TEST CATALOG ORDERING & RESULTS SPECIMEN HANDLING CUSTOMER SERVICE EDUCATION & INSIGHTS
Test Catalog

Test ID: LRBA    
Lipopolysaccharide-Responsive Beige-Like Anchor Protein (LRBA) Deficiency, Blood

Useful For Suggests clinical disorders or settings where the test may be helpful

Aids in the diagnosis of lipopolysaccharide-responsive beige-like anchor protein (LRBA) deficiency

 

This test is not useful for identifying a carrier status for LRBA deficiency.

Genetics Test Information Provides information that may help with selection of the correct genetic test or proper submission of the test request

The human lipopolysaccharide-responsive beige-like anchor protein (LRBA) gene is on chromosome 4.

 

Assessment of 109 patients with LRBA deficiency has shown 93 homozygous and 16 compound heterozygous alterations in the gene.

 

Alterations in the LRBA gene have been observed throughout the length of the gene and include the following main categories: Nonsense; missense; insertions, deletions, indels, and splice site alterations.

Clinical Information Discusses physiology, pathophysiology, and general clinical aspects, as they relate to a laboratory test

Lipopolysaccharide-responsive beige-like anchor protein (LRBA) deficiency is a rare autosomal recessive primary immunodeficiency disease (PID) caused by homozygous or compound heterozygous loss-of-function variants in the LRBA gene. It has a wide spectrum of clinical manifestations, including immune dysregulation and autoimmunity, inflammatory bowel disease (IBD), early-onset hypogammaglobulinemia, recurrent infections and organomegaly.

Reference Values Describes reference intervals and additional information for interpretation of test results. May include intervals based on age and sex when appropriate. Intervals are Mayo-derived, unless otherwise designated. If an interpretive report is provided, the reference value field will state this.

The appropriate reference values will be provided on the report.

Interpretation Provides information to assist in interpretation of the test results

The results are reported as the percentage and MFI (mean fluorescence intensity) of lipopolysaccharide-responsive beige-like anchor protein (LRBA) expression in T cells and B cells.

 

The majority of genetically confirmed cases of LRBA deficiency lead to the absence of LRBA expression. Therefore, the lack of LRBA expression in T and B cells is consistent with LRBA deficiency. In this case, genetic analysis of LRBA to confirm the diagnosis and to identify the underlying variant will be recommended.

- **Data provided**:

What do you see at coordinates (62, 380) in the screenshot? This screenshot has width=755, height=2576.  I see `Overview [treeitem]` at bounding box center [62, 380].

- **Directions**:
1: List the main categories of LRBA gene alterations that the LRBA test page names.
2: Reproduce the passage of the LRBA test page starting at "Test ID: LRBA" and ending at "on chromosome 4.".
Rely only on the LRBA test page for what comes next.

- **Solutions**:
1:
- Nonsense
- Missense
- Insertions
- Deletions
- Indels
- Splice site alterations

2:
Test ID: LRBA    
Lipopolysaccharide-Responsive Beige-Like Anchor Protein (LRBA) Deficiency, Blood

Useful For Suggests clinical disorders or settings where the test may be helpful

Aids in the diagnosis of lipopolysaccharide-responsive beige-like anchor protein (LRBA) deficiency

 

This test is not useful for identifying a carrier status for LRBA deficiency.

Genetics Test Information Provides information that may help with selection of the correct genetic test or proper submission of the test request

The human lipopolysaccharide-responsive beige-like anchor protein (LRBA) gene is on chromosome 4.